■ TASK BRIEF ■
Reproduce the items verbatim from their first line through the line containing "pyautogui.click(x=256, y=15)", both included, and leave the pictures out.

■ DATA PROVIDED ■
┌────────

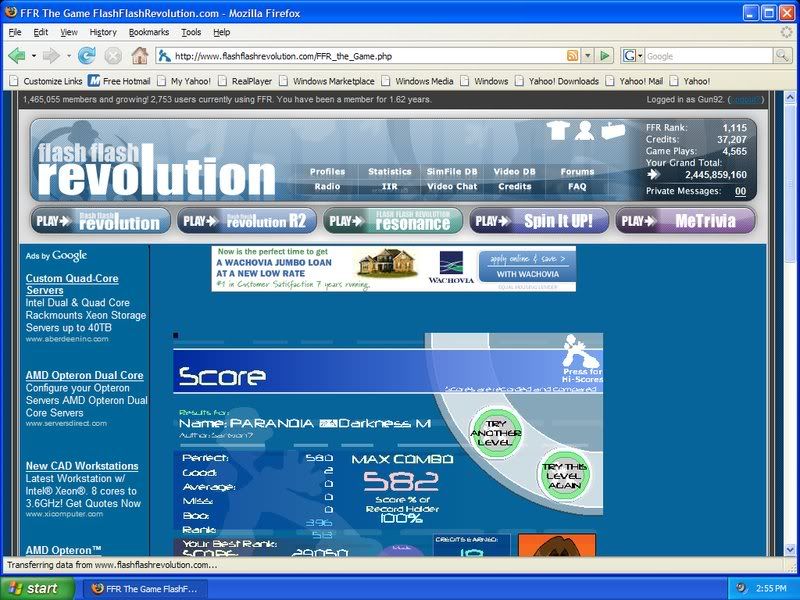This screenshot has height=600, width=800.
Task: Click the T-shirt icon in site header
Action: [558, 131]
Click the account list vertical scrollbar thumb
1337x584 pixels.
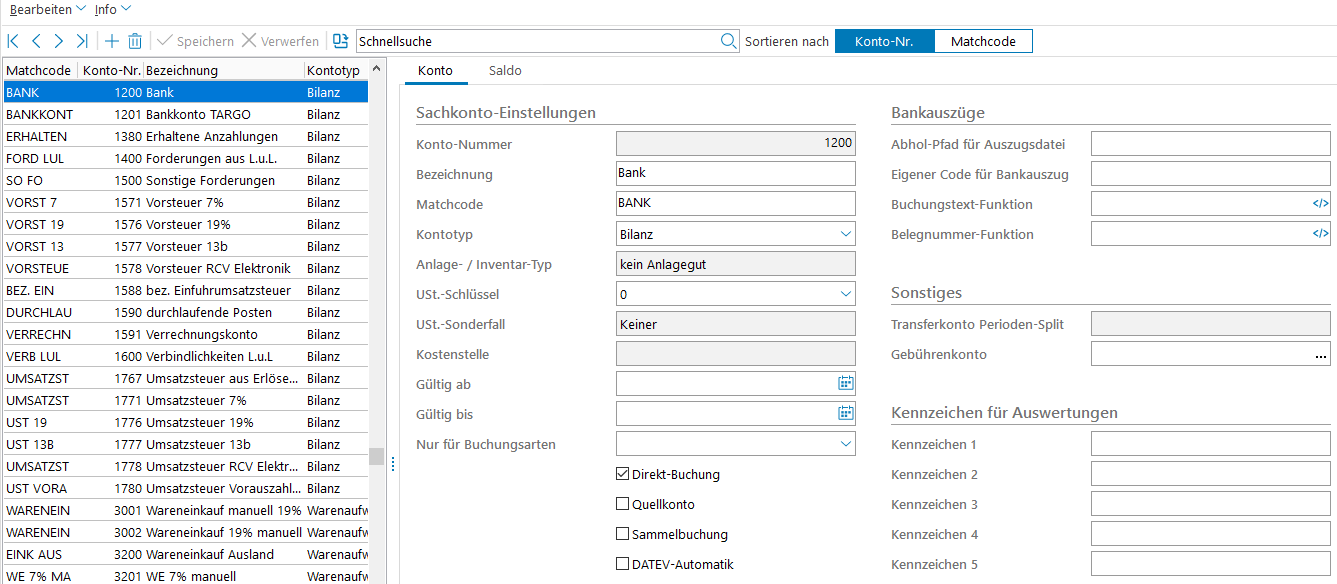pyautogui.click(x=376, y=456)
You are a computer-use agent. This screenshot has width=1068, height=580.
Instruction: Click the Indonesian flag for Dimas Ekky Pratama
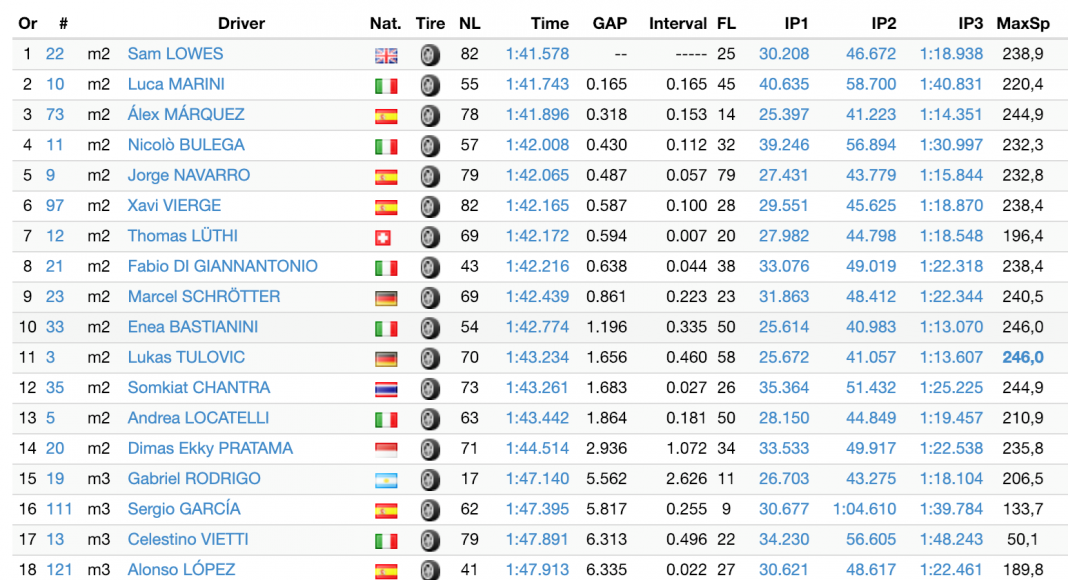(385, 450)
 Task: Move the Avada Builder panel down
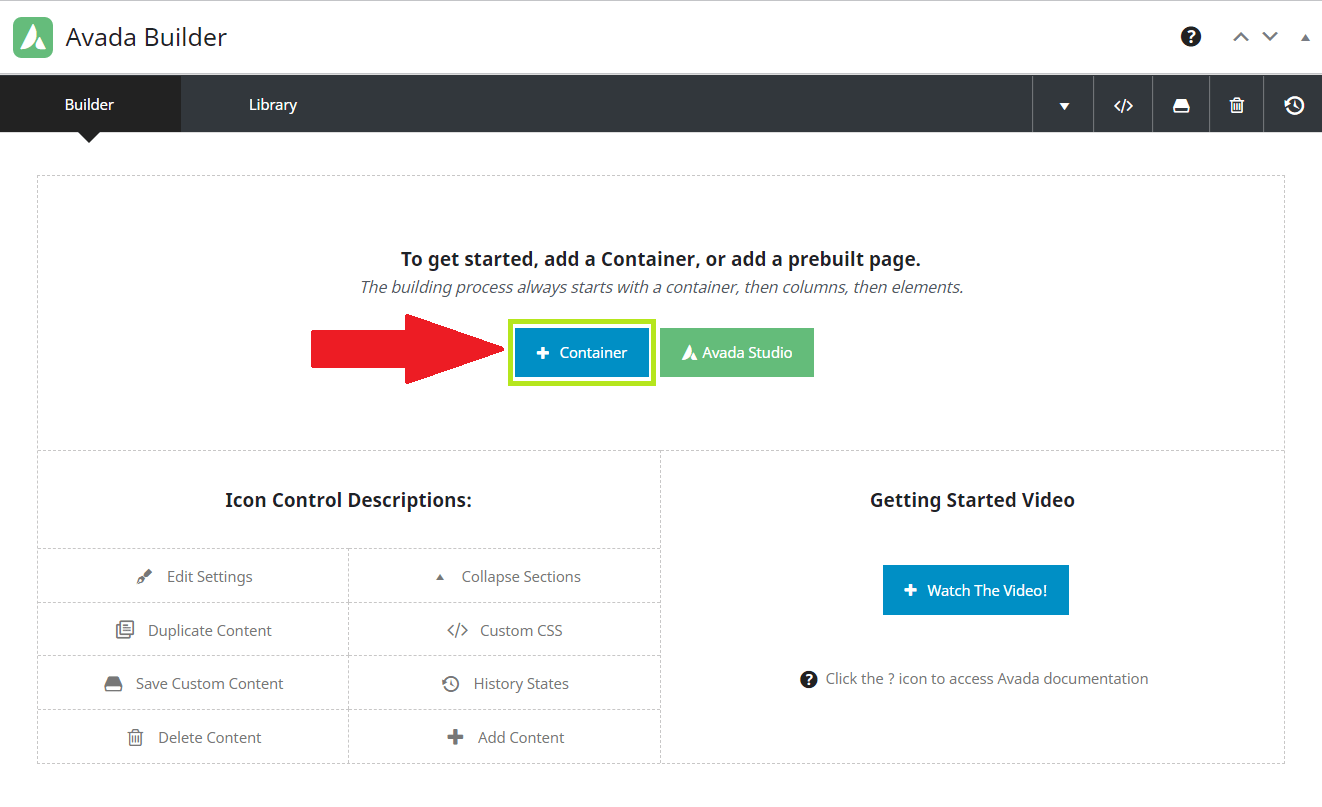pyautogui.click(x=1270, y=37)
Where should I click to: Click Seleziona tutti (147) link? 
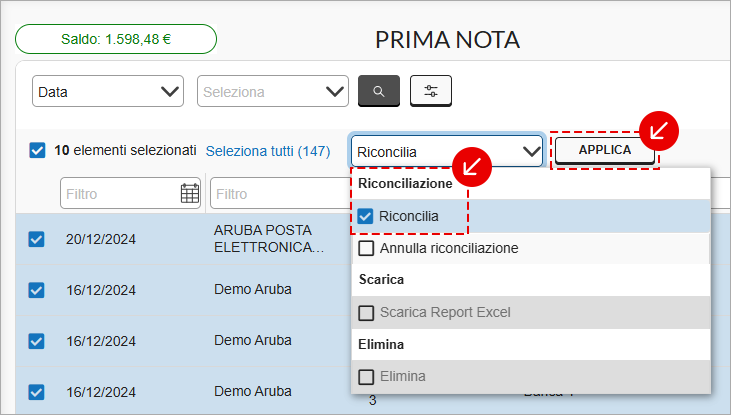[x=268, y=152]
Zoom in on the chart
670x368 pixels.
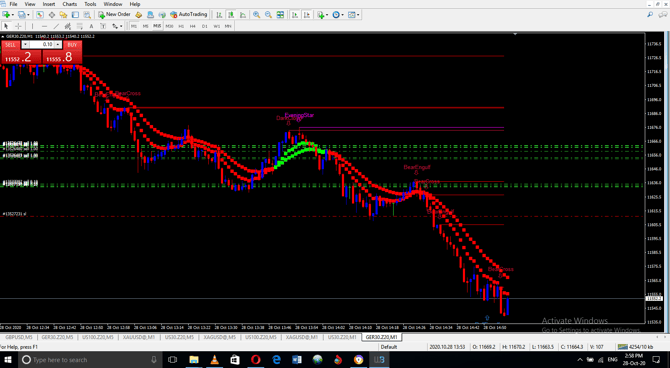pyautogui.click(x=256, y=15)
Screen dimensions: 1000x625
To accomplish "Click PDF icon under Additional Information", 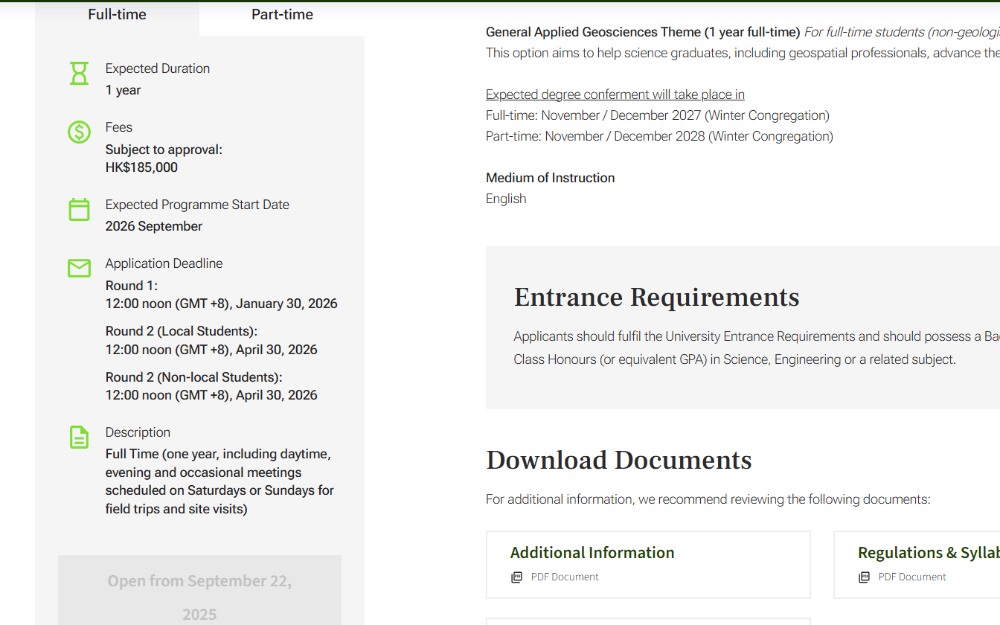I will pos(516,577).
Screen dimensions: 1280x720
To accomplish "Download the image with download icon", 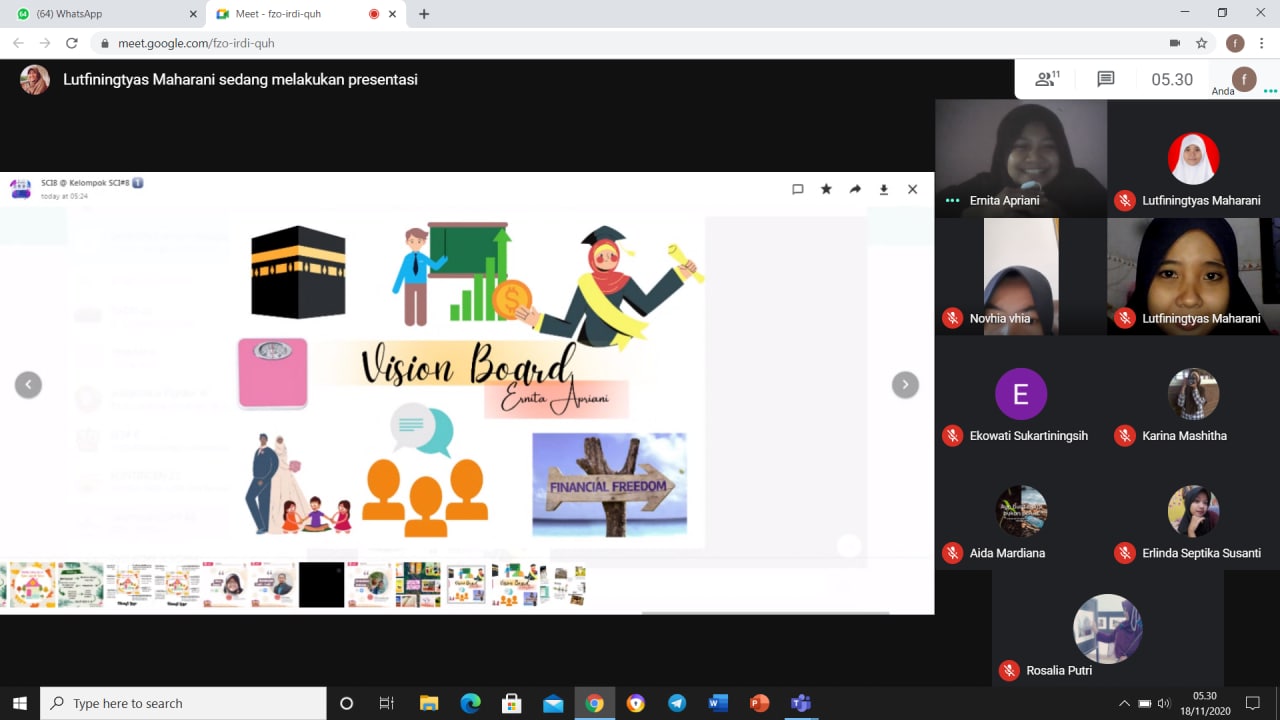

└────────

■ CORRECT OUTPUT ■
This screenshot has height=600, width=800.
Task: Click the T-shirt icon in site header
Action: [558, 131]
Click the account list vertical scrollbar thumb
1337x584 pixels.
pyautogui.click(x=376, y=456)
You are a computer-use agent. This screenshot has width=1068, height=580.
Instruction: Click the Indonesian flag for Dimas Ekky Pratama
(385, 450)
 Task: Move the Avada Builder panel down
pyautogui.click(x=1270, y=37)
Where should I click to: Click Seleziona tutti (147) link? 
[x=268, y=152]
Zoom in on the chart
670x368 pixels.
pyautogui.click(x=256, y=15)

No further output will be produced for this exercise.